Segment Start: Passage shown

Any pain associated with Rokitansky–Mayer–Küster–Hauser syndrome comes from menstruation related cramping and can be treated with several ways. Individuals with this syndrome may be born with a uterine remnant (tiny uterus), which can become filled with blood in the pelvic cavity causing pain. A medical professional can assess the severity of having a uterine remnant within each patient to determine if removal of the uterus is necessary.

===Bardet–Biedl syndrome===
There is no cure available for individuals with Bardet–Biedl syndrome; however, there are methods of treatment for some of the signs and symptoms within each individual. Corrective surgery of malformation related to the disorder may be an option for treatment. Genetic counseling can also be beneficial to families with this disorder.

==Psychosocial outcomes==
Adolescents and women diagnosed with vaginal atresia often experience a range of psychosocial challenges, particularly surrounding identity, sexuality, and fertility. The psychological impact is frequently profound, as diagnosis typically coincides with puberty or adolescence, a critical period of identity formation. Feelings of shock, grief, and confusion are common, especially when accompanied by the discovery of infertility and anatomical differences.

In one of the earliest studies on this topic, Lutz et al. (1977) reported that women treated for vaginal agenesis often experienced depression, low self-esteem, and emotional withdrawal following diagnosis. These emotional difficulties were often intensified by concerns about future sexual relationships and the inability to menstruate or bear children. The study noted that family dynamics played a significant role in psychological adjustment, with supportive and communicative families associated with more positive outcomes.

More recent research by Callens et al. (2009) focused on individuals with Mayer–Rokitansky–Küster–Hauser syndrome, a leading cause of vaginal atresia. The study found that although many participants eventually adapted well to their diagnosis, challenges related to self-image, disclosure in relationships, and understanding their own sexual health persisted. The authors emphasized the importance of early psychological support, access to peer networks, and clear, respectful communication from healthcare providers.

Despite the difficulties, individuals with vaginal atresia can go on to lead fulfilling lives. Interventions such as vaginal dilation or vaginoplasty, when paired with counseling and community support, are associated with improved mental health, body confidence, and relationship satisfaction. Long-term outcomes are especially positive when treatment plans address both physical and emotional needs from the beginning.

Segment End: Passage shown
Segment Start: Record set

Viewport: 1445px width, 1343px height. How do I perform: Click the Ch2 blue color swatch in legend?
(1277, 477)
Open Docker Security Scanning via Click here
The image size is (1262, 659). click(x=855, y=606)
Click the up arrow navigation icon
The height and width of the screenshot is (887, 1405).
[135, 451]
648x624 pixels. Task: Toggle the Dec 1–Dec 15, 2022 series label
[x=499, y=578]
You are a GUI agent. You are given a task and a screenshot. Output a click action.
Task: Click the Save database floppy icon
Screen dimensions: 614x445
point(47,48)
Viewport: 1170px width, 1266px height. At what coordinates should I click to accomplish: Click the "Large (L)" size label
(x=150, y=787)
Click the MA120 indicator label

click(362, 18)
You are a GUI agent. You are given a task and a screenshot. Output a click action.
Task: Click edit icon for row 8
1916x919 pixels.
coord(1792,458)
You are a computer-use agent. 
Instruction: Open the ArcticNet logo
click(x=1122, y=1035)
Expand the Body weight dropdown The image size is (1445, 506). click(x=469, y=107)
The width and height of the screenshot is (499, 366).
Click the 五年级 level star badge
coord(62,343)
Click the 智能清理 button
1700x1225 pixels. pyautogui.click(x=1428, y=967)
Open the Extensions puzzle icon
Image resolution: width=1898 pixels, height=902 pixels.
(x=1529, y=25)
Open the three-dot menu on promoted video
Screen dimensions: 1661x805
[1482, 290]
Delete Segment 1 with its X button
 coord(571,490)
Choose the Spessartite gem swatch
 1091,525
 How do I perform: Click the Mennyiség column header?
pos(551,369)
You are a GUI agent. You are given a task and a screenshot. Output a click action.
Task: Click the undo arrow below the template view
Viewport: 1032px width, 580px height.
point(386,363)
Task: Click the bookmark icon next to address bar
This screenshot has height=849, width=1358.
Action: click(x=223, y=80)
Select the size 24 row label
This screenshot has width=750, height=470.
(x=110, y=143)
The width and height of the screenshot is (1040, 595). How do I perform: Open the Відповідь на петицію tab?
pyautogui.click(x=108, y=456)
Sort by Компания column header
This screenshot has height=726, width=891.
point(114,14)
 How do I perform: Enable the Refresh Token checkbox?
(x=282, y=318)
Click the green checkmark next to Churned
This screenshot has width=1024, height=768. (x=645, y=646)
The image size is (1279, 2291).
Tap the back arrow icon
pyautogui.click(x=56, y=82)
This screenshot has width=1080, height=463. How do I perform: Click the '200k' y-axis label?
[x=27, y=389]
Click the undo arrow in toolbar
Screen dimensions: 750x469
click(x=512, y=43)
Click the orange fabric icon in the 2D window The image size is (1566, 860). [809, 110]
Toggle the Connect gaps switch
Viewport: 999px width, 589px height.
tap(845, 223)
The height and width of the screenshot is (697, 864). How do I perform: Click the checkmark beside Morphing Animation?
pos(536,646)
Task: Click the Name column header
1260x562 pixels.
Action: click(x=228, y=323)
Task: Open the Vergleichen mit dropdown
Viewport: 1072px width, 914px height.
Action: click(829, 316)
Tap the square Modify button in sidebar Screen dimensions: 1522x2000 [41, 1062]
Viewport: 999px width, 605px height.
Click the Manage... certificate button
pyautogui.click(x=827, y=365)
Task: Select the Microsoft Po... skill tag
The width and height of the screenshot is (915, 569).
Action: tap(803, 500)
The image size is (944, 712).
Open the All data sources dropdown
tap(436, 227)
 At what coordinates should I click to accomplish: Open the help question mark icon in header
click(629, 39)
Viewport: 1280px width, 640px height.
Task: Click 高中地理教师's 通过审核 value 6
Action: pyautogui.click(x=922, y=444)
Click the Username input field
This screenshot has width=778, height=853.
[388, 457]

Segment End: Record set

> [Check your understanding]
- 1) Answer these questions from the vaginal atresia passage:
(a) What may individuals with Rokitansky–Mayer–Küster–Hauser syndrome be born with?
(b) What treatment option does the passage name for malformation related to Bardet–Biedl syndrome?
(c) Which syndrome was the focus of the research by Callens et al. (2009)?
- 2) Repeat the section of the vaginal atresia passage starting at "Any pain associated" and ending at "with this disorder.".
None of the items are needed for this work.

> [Set of answers]
- 1)
(a) A uterine remnant (tiny uterus).
(b) Corrective surgery.
(c) Mayer–Rokitansky–Küster–Hauser syndrome.

- 2)
Any pain associated with Rokitansky–Mayer–Küster–Hauser syndrome comes from menstruation related cramping and can be treated with several ways. Individuals with this syndrome may be born with a uterine remnant (tiny uterus), which can become filled with blood in the pelvic cavity causing pain. A medical professional can assess the severity of having a uterine remnant within each patient to determine if removal of the uterus is necessary.

===Bardet–Biedl syndrome===
There is no cure available for individuals with Bardet–Biedl syndrome; however, there are methods of treatment for some of the signs and symptoms within each individual. Corrective surgery of malformation related to the disorder may be an option for treatment. Genetic counseling can also be beneficial to families with this disorder.